**Task objective**
Repeat the entries shown below with every word and mark intact.

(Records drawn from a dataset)
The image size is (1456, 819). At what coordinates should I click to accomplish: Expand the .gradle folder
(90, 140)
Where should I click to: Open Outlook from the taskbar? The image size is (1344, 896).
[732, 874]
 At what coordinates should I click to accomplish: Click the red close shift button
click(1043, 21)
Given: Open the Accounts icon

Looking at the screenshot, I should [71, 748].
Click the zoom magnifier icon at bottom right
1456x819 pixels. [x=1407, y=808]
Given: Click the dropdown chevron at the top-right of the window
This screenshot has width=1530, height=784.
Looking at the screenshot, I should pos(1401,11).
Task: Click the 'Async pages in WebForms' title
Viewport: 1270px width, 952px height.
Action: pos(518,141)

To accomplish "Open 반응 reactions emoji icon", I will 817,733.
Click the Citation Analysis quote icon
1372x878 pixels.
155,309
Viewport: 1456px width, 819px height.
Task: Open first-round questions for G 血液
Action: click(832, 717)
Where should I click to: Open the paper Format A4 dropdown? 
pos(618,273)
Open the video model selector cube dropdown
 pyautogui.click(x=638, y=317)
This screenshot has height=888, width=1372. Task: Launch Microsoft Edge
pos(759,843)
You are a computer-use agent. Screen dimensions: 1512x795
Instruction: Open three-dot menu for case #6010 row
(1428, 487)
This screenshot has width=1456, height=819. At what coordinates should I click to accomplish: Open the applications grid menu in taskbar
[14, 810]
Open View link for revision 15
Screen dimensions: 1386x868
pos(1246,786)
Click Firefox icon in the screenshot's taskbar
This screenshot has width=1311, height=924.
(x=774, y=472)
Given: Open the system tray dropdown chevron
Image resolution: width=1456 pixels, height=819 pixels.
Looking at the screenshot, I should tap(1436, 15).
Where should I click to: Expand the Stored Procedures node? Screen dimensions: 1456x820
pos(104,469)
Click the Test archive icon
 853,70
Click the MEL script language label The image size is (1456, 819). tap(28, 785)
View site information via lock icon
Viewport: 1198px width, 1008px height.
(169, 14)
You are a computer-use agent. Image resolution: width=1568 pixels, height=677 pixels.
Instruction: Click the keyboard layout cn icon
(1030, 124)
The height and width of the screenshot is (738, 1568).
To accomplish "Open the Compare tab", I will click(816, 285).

**Task solution**
The image size is (1456, 819). At what coordinates should I click to accomplish: Expand the .gradle folder
(90, 140)
Where should I click to: Open Outlook from the taskbar? The image size is (1344, 896).
[732, 874]
 At what coordinates should I click to accomplish: Click the red close shift button
click(1043, 21)
Given: Open the Accounts icon

Looking at the screenshot, I should [71, 748].
Click the zoom magnifier icon at bottom right
1456x819 pixels. [x=1407, y=808]
Given: Click the dropdown chevron at the top-right of the window
This screenshot has width=1530, height=784.
Looking at the screenshot, I should pos(1401,11).
Task: Click the 'Async pages in WebForms' title
Viewport: 1270px width, 952px height.
Action: pos(518,141)

To accomplish "Open 반응 reactions emoji icon", I will 817,733.
Click the Citation Analysis quote icon
1372x878 pixels.
155,309
Viewport: 1456px width, 819px height.
Task: Open first-round questions for G 血液
Action: click(832, 717)
Where should I click to: Open the paper Format A4 dropdown? 
pos(618,273)
Open the video model selector cube dropdown
 pyautogui.click(x=638, y=317)
This screenshot has height=888, width=1372. Task: Launch Microsoft Edge
pos(759,843)
You are a computer-use agent. Screen dimensions: 1512x795
Instruction: Open three-dot menu for case #6010 row
(1428, 487)
This screenshot has width=1456, height=819. At what coordinates should I click to accomplish: Open the applications grid menu in taskbar
[14, 810]
Open View link for revision 15
Screen dimensions: 1386x868
pos(1246,786)
Click Firefox icon in the screenshot's taskbar
This screenshot has width=1311, height=924.
(x=774, y=472)
Given: Open the system tray dropdown chevron
Image resolution: width=1456 pixels, height=819 pixels.
Looking at the screenshot, I should tap(1436, 15).
Where should I click to: Expand the Stored Procedures node? Screen dimensions: 1456x820
pos(104,469)
Click the Test archive icon
 853,70
Click the MEL script language label The image size is (1456, 819). tap(28, 785)
View site information via lock icon
Viewport: 1198px width, 1008px height.
(169, 14)
You are a computer-use agent. Image resolution: width=1568 pixels, height=677 pixels.
Instruction: Click the keyboard layout cn icon
(1030, 124)
The height and width of the screenshot is (738, 1568).
To accomplish "Open the Compare tab", I will click(816, 285).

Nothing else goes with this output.